Copy out each of the following entries word for word, with nothing added or changed.

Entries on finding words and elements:
※ ※ ※

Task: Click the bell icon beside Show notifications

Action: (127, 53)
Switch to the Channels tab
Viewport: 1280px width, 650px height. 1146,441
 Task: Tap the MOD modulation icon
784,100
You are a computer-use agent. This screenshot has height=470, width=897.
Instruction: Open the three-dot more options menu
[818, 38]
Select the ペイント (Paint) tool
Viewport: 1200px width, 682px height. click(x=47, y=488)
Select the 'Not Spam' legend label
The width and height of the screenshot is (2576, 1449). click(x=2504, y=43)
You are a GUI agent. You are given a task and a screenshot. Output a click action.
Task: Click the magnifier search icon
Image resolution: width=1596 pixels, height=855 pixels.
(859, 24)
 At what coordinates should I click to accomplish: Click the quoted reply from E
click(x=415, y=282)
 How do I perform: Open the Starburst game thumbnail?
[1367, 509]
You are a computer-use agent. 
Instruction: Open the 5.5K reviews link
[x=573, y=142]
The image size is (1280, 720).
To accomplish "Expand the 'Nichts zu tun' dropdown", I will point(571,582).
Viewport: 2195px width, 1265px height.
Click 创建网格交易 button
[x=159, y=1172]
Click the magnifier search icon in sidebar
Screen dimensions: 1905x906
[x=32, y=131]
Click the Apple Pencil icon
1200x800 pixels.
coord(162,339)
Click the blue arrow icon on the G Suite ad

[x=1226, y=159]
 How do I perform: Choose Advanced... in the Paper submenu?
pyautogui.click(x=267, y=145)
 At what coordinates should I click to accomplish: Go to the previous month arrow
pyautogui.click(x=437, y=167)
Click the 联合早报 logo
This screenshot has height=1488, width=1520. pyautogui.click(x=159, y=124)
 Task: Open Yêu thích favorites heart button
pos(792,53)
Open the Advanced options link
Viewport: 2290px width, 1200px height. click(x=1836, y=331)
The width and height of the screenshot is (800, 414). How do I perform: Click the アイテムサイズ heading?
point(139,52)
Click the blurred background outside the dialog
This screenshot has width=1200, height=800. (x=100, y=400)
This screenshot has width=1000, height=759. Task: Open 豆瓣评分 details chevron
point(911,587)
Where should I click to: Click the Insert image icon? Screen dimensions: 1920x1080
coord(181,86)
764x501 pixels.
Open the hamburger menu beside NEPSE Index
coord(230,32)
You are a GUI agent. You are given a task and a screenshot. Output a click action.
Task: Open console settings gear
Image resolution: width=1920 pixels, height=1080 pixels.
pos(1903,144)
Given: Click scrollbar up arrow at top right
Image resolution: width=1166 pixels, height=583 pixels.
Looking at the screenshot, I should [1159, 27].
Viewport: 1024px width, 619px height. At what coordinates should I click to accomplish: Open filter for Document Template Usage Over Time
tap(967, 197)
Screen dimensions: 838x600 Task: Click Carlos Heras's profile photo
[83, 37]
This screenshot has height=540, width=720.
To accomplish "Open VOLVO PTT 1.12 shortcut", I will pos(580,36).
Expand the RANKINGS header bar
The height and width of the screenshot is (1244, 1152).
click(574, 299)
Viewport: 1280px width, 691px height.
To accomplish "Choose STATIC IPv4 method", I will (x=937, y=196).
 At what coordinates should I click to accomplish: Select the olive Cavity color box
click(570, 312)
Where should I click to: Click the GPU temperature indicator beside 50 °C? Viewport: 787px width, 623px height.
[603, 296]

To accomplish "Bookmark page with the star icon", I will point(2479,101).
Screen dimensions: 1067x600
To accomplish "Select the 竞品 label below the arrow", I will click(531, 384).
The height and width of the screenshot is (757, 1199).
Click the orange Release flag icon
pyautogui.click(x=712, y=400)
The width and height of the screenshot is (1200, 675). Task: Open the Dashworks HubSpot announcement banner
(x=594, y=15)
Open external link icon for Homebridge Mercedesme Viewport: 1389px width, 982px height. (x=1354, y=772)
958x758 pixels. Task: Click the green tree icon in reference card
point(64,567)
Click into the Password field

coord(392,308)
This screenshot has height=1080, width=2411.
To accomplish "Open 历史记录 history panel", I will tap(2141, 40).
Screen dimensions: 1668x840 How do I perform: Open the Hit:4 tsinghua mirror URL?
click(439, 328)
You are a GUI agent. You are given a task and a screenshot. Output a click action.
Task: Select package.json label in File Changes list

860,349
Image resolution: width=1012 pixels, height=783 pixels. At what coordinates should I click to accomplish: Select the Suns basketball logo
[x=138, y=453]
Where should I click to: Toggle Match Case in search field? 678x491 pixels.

※ ※ ※

__Solution to the problem__:
Task: Click the bell icon beside Show notifications

Action: (127, 53)
Switch to the Channels tab
Viewport: 1280px width, 650px height. 1146,441
 Task: Tap the MOD modulation icon
784,100
You are a computer-use agent. This screenshot has height=470, width=897.
Instruction: Open the three-dot more options menu
[818, 38]
Select the ペイント (Paint) tool
Viewport: 1200px width, 682px height. click(x=47, y=488)
Select the 'Not Spam' legend label
The width and height of the screenshot is (2576, 1449). click(x=2504, y=43)
You are a GUI agent. You are given a task and a screenshot. Output a click action.
Task: Click the magnifier search icon
Image resolution: width=1596 pixels, height=855 pixels.
(859, 24)
 At what coordinates should I click to accomplish: Click the quoted reply from E
click(x=415, y=282)
 How do I perform: Open the Starburst game thumbnail?
[1367, 509]
You are a computer-use agent. 
Instruction: Open the 5.5K reviews link
[x=573, y=142]
The image size is (1280, 720).
To accomplish "Expand the 'Nichts zu tun' dropdown", I will point(571,582).
Viewport: 2195px width, 1265px height.
Click 创建网格交易 button
[x=159, y=1172]
Click the magnifier search icon in sidebar
Screen dimensions: 1905x906
[x=32, y=131]
Click the Apple Pencil icon
1200x800 pixels.
coord(162,339)
Click the blue arrow icon on the G Suite ad

[x=1226, y=159]
 How do I perform: Choose Advanced... in the Paper submenu?
pyautogui.click(x=267, y=145)
 At what coordinates should I click to accomplish: Go to the previous month arrow
pyautogui.click(x=437, y=167)
Click the 联合早报 logo
This screenshot has height=1488, width=1520. pyautogui.click(x=159, y=124)
 Task: Open Yêu thích favorites heart button
pos(792,53)
Open the Advanced options link
Viewport: 2290px width, 1200px height. click(x=1836, y=331)
The width and height of the screenshot is (800, 414). How do I perform: Click the アイテムサイズ heading?
point(139,52)
Click the blurred background outside the dialog
This screenshot has width=1200, height=800. (x=100, y=400)
This screenshot has width=1000, height=759. Task: Open 豆瓣评分 details chevron
point(911,587)
Where should I click to: Click the Insert image icon? Screen dimensions: 1920x1080
coord(181,86)
764x501 pixels.
Open the hamburger menu beside NEPSE Index
coord(230,32)
You are a GUI agent. You are given a task and a screenshot. Output a click action.
Task: Open console settings gear
Image resolution: width=1920 pixels, height=1080 pixels.
pos(1903,144)
Given: Click scrollbar up arrow at top right
Image resolution: width=1166 pixels, height=583 pixels.
Looking at the screenshot, I should [1159, 27].
Viewport: 1024px width, 619px height. At what coordinates should I click to accomplish: Open filter for Document Template Usage Over Time
tap(967, 197)
Screen dimensions: 838x600 Task: Click Carlos Heras's profile photo
[83, 37]
This screenshot has height=540, width=720.
To accomplish "Open VOLVO PTT 1.12 shortcut", I will pos(580,36).
Expand the RANKINGS header bar
The height and width of the screenshot is (1244, 1152).
click(574, 299)
Viewport: 1280px width, 691px height.
To accomplish "Choose STATIC IPv4 method", I will (x=937, y=196).
 At what coordinates should I click to accomplish: Select the olive Cavity color box
click(570, 312)
Where should I click to: Click the GPU temperature indicator beside 50 °C? Viewport: 787px width, 623px height.
[603, 296]

To accomplish "Bookmark page with the star icon", I will point(2479,101).
Screen dimensions: 1067x600
To accomplish "Select the 竞品 label below the arrow", I will click(531, 384).
The height and width of the screenshot is (757, 1199).
Click the orange Release flag icon
pyautogui.click(x=712, y=400)
The width and height of the screenshot is (1200, 675). Task: Open the Dashworks HubSpot announcement banner
(x=594, y=15)
Open external link icon for Homebridge Mercedesme Viewport: 1389px width, 982px height. (x=1354, y=772)
958x758 pixels. Task: Click the green tree icon in reference card
point(64,567)
Click into the Password field

coord(392,308)
This screenshot has height=1080, width=2411.
To accomplish "Open 历史记录 history panel", I will tap(2141, 40).
Screen dimensions: 1668x840 How do I perform: Open the Hit:4 tsinghua mirror URL?
click(439, 328)
You are a GUI agent. You are given a task and a screenshot. Output a click action.
Task: Select package.json label in File Changes list

860,349
Image resolution: width=1012 pixels, height=783 pixels. At what coordinates should I click to accomplish: Select the Suns basketball logo
[x=138, y=453]
Where should I click to: Toggle Match Case in search field? 678x491 pixels.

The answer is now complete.